Мы тут же заспорили, как будто я уязвила Тиш, и бурливший в ней гнев вырвался, как артиллерийский залп, навстречу моему возмущению. Она резко затормозила и повернулась ко мне.
— О'кей, Энди, а скажи-ка мне, сколько чернокожих, евреев и даго[22] ты приглашала к себе на обед в Атланте? Сколько раз ты выходила на демонстрации и выступала с речами в их защиту? И как долго твоя Хилари посещает закрытую школу?
— Но вы же хотели открыть клинику с аптекой и консультировать ребятишек из гетто… Вы собирались — ты и Чарли…
— И мы сделали это. Мы провели два года в Боливии, в „Корпусе мира", занимаясь именно этим. Вспомни. Мы пожертвовали своим временем. Я и теперь даю несколько бесплатных консультаций, а у Чарли множество бедных пациенток. Не говори мне о том, что мы сделали и чего не сделали. А где ты была все эти годы в Атланте до рождения Хилари?

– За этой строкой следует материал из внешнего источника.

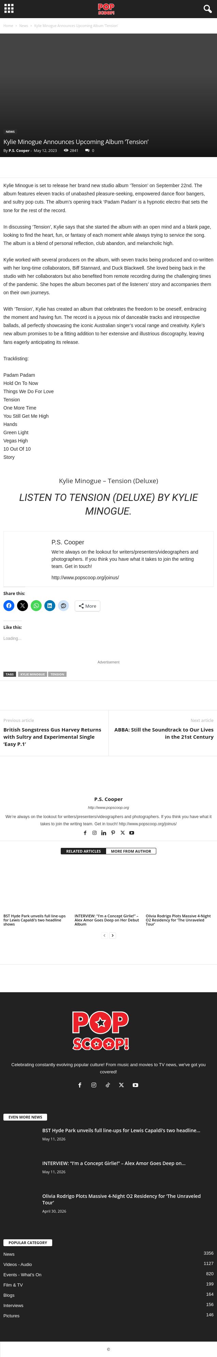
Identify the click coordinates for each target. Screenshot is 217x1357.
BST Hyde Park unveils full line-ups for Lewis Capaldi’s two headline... (121, 1130)
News (23, 25)
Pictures (11, 1315)
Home (8, 25)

Ведь ты не работала. Ни в гетто, ни где-то в другом месте, я думаю…
— Спина — вот мое рабочее место! Или секс без перерыва, или сплевывание крови из разбитого рта — вот мои занятия! И не смей так говорить со мной!
Я глубоко вздохнула и остановилась. Мы с ужасом уставились друг на друга, и в уголках глаз Тиш я заметила слезы. Они появились там, где раньше я никогда их не видела.
И моя подруга вновь стала той Тиш, которая любила меня все годы с тех пор, как мы узнали друг друга, которая нашла мне работу и открыла мне и моему затравленному ребенку свой дом и свою жизнь.
Никогда еще, даже во времена самого ужасного и бездумного подчинения Крису, я не чувствовала себя так гадко и мерзко, как сейчас. Хилари распахнула дверцу „блейзера", выпрыгнула из машины и бросилась в дом. Я закрыла лицо руками и разрыдалась. Ведь я забыла, что дочка все время сидела рядом.
— Даже не знаю, что сказать, — рыдала я, — мне так стыдно. Ты и Хил…
Тиш подвинулась на сиденье и обняла меня. Она пахла, как всегда — теплом, застоявшимся запахом сигарет и солнечным светом, который запутался в ее чистых жестких волосах. Она пахла так, как и должна была пахнуть Тиш. Моя и только моя Тиш…
— Ох, Энди, перестань, — бормотала она, и в ее голосе почувствовались слезы, — я знаю… „ягуары", „Кровавые Мэри", охота на лис… Я ведь не совсем мать Тереза. Так легко потерять остроту восприятия, которая бывает у тебя, когда ты молода, и которая делает возможным всякое самопожертвование и службу другим. Мне стыдно, но это именно тан. Я не осуждаю тебя. У тебя была дерьмовая жизнь. Ты болезненно беспокоишься по поводу Хилари, ты устала и напугана и становишься вредной, когда опасаешься чего-нибудь. Завтра я постараюсь быть более приятной. А Пэмбертон станет еще лучше.